Oops I put a red mark in the first image, I guess it's just like that now.
Instead of "coding like 1999" I wanted to open a page I made in 1999 and update it for this site. That seems like the easiest/fastest way to get back into that groove (for me) because I would be able to immediately see the limits and find where I left off creatively.
I found a 2005 HTML layout from my archives and started with that. I wanted to start with something MUCH older, but I couldn't find any good examples of code that was already started for me -- my pre-2005 sites are archived on floppy disks.
I'm still going to hunt down my archives and maybe my next layout will look older. This layout was "born" in Feb 2005 during my last few years of college. I knew a little CSS but I didn't know about keeping a separate "stylesheet" file yet. Because of this, the CSS is encoded into EACH PAGE, so any time I need to update a style, I have to update all of them. (The part of my brain that understands good content strategy is screaming, but it's worth it for the authenticity.)

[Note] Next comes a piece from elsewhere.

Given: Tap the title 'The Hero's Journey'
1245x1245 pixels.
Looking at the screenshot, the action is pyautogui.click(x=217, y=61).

Things adopted from sites pre-2005: Table layout, iframe layout, gifs, basically everything in the toybox, the background, guestbook, random images of things I own floating in space
Instead of intending to do a layout that was "old" looking, I just used my most basic skillz to build this layout, but also did the kind of research one might have done in 1998 when building a new site: Click around other people's sites for HTML guidance and ideas, and combine all of the cool looking things into your site. (I also did some Google searching, which is cheating.)
In the spirit of myself circa 1998-2004, I mish-mashed a bunch of things I thought were neat into this one layout, which has turned out to look kind of dull. I still like it and I'll improve it over time! I am going for a spooky feel, I just need to learn more about coding and get better at editing images.
Built using NotePad++ on my computer and hosted by Neocities.